This is the mail archive of the
libc-alpha@sourceware.org
mailing list for the glibc project.
[PATCH] nptl: Fix pthread_rwlock_try*lock stalls [BZ #23844]
- From: Carlos O'Donell <carlos at redhat dot com>
- To: Torvald Riegel <triegel at redhat dot com>, Rik Prohaska <prohaska7 at gmail dot com>, GNU C Library <libc-alpha at sourceware dot org>, Siddhesh Poyarekar <siddhesh at gotplt dot org>
- Date: Mon, 21 Jan 2019 23:11:52 -0500
- Subject: [PATCH] nptl: Fix pthread_rwlock_try*lock stalls [BZ #23844]
Torvald, Rik,
Here is the full fix for bug 23844 with two regression test, one
for each of the trylock cases.
May I please use Signed-off-by for both of you? We follow the
same meaning as Linux kernel. The final fix incorporates parts
of both your patches, and mine.

COLLECTED DATA:
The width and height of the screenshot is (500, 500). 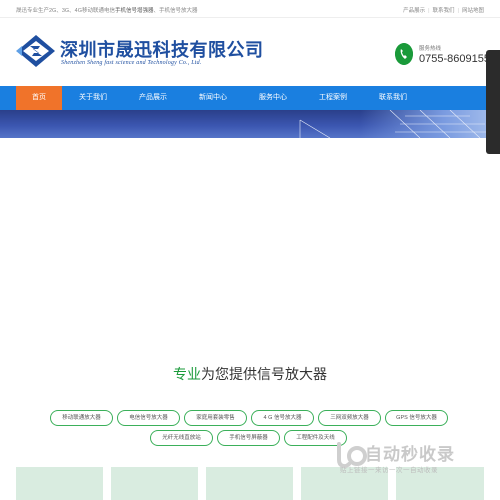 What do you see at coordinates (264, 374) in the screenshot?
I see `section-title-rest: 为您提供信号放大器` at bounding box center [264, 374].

EXERCISE AIM:
Pick up the glibc rwlock patch email after its last sentence and keep writing it. The data has no role in any of this.

RESPONSE TO THIS TASK:
Rik, I don't see an FSF copyright on file for you. In the future
if you want to contribute more to the project this is going to be
a requirement for us to be able to review your patches. As it is
your contributions are below the threshold of ~15 lines, and so
are OK for now. Thank you very much for your help and insight
into the fix.
I would really like to get this in to glibc 2.29, and so would
appreciate a prompt response. I've spent a lot of time reviewing
the fixes you and Torvald proposed and I believe they are correct.
I could not find any other defects in this area of the implementation
and I wrote my entire analysis in comment #14 of bug 23844.
I would appreciate any review of the following commit message,
fixes, and final tests.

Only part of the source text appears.